Stripe API Design Evaluation and Latency Budget

Learn how Stripe API meets different non-functional requirements.

As we have seen, Stripe plays an important role in the payment ecosystem and makes the payment process smooth via the API endpoints we provided in the previous lesson. While we achieved different functional requirements through these endpoints, we still have to focus on the non-functional requirements we identified in the initial lesson. This lesson will describe how we achieve the non-functional requirements and different optimization strategies to improve the efficiency and response time of our service. Toward the end, we will also compute the response time of the Stripe API.
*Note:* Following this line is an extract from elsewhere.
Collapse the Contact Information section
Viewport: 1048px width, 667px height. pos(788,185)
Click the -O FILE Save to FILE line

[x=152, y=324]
Non-functional requirements

The following section discusses how Stripe API meets the non-functional requirements.

Strong consistency

Due to the nature of the API that involves operations on critical data and financial data, strong consistency is paramount for the Stripe API. The Stripe API is strongly consistent and provides consistent data at every level by adopting the following measures:

  • Exactly once semantics: Idempotency keys are used in the API call where the non-idempotent method needs to be used, such as the POST HTTP method. This way, we avoid multiple operations where only one operation needs to be performed.

  • Reconciliation: The internal system's services periodically communicate with each other to compare their statuses to confirm that they are in agreement. According to some studies, this is the last line of defense in the payment system. Reconciliation not only improves the security of the payment system but also makes the system internally consistent.